Les prix des paquets de cigarettes vont évoluer, et pas tous à la hausse !

Lundi 15 mai prochain, les prix de certains paquets de tabacs vont être modifiés sur à l’élévation du minimum de perception sur les cigarettes et les tabacs à rouler les moins chers. Certains paquets vont donc voir leur prix augmenter, mais un, le paquet de Camel, va, quant à lui, diminuer de 10 centimes. Une baisse financièrement insignifiante, mais qui fait rêver une population de fumeurs qui n’a pas vu le prix du tabac descendre depuis la nuit des temps.

Une légère modification des prix en prévision

Lucky Strike rouge et Windfield bleu n’ont qu’à bien se tenir. Ont-ils été aussi mauvais élèves pour que leur prix soit augmenté lundi 15 mai prochain, passant ainsi de 6,50 euros à 6.60 euros ? Pas du tout. La cause de cette augmentation : un arrêté datant de mi-mars pris par Bercy et le Ministère de la Santé afin de relever le minimum de perception sur les cigarettes et les tabacs à rouler les moins chers.
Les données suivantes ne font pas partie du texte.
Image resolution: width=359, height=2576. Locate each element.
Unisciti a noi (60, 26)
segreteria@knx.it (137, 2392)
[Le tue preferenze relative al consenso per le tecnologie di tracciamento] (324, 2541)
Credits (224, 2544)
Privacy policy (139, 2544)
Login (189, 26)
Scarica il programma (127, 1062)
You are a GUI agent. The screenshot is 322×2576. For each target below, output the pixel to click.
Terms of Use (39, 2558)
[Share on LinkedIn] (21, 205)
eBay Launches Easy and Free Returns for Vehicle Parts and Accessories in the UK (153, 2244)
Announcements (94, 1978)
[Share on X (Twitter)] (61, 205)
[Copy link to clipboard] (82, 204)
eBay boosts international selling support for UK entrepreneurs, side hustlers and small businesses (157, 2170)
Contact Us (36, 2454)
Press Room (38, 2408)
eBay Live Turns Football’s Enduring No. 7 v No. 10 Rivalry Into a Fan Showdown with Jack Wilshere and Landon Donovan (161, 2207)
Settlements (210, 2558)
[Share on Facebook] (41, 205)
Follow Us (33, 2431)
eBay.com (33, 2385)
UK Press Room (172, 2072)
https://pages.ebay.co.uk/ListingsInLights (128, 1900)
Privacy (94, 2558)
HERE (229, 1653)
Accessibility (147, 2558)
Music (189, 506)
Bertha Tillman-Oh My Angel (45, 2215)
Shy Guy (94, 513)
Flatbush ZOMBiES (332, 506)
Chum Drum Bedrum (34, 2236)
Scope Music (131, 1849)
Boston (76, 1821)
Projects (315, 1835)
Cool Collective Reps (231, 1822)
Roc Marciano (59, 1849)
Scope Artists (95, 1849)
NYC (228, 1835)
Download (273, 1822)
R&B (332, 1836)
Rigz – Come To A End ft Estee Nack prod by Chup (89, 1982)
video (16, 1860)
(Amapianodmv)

Une mesure qui avait pour objectif de forcer la main des fabricants, qui avaient jugé bon, en début d’année 2017, de ne pas hausser les prix des cigarettes, et ce malgré les hausses de fiscalité mises en place par le gouvernement à la fin de l’année 2016.

Après l’arrêté du 1er février 2017 qui interdisait la vente de certains produits tabagiques en france, un autre arrêté est paru au Journal Officiel (JO) ce dimanche, annonçant une légère augmentation du prix de certaines marques de tabac. C’est ainsi que les paquets de Lucky Strike rouge et de Windfield bleu passeront de 6.50 euros à 6.60 euros. D’autres, comme le paquet de News rouge, garderont un prix inchangé et le paquet de Camel verra même son tarif baisser, passant de 7 euros à 6.90 euros.

Certains préfèrent garder leur clientèle

Pour Seita, la filiale française du cigarettier britannique Tobacco à l’origine des News rouges commercialisées en France, la hausse du minimum de perception ne doit pas se répercuter su le prix de ses marques d’entrée de gamme. C’est, du moins, ce qu’affirme son directeur des affaires légales, Morgan Cauvin, dans un communiqué de presse. Selon lui, la priorité de la filiale est de limiter l’attractivité du marché parallèle, d’autant qu’un quart des cigarettes proviennent de trafic illicite et que la population s’approvisionne de plus en plus dans les pays frontaliers.

Rappelons que ce sont les fabricants, et non l’Etat, qui fixent « librement » les prix de vente de tabac au détail. A condition tout de même de les faire homologuer par le gouvernement, qui vérifie que ces tarifs ne sont inférieurs ni au prix de revient, ni à l’ensemble des taxes.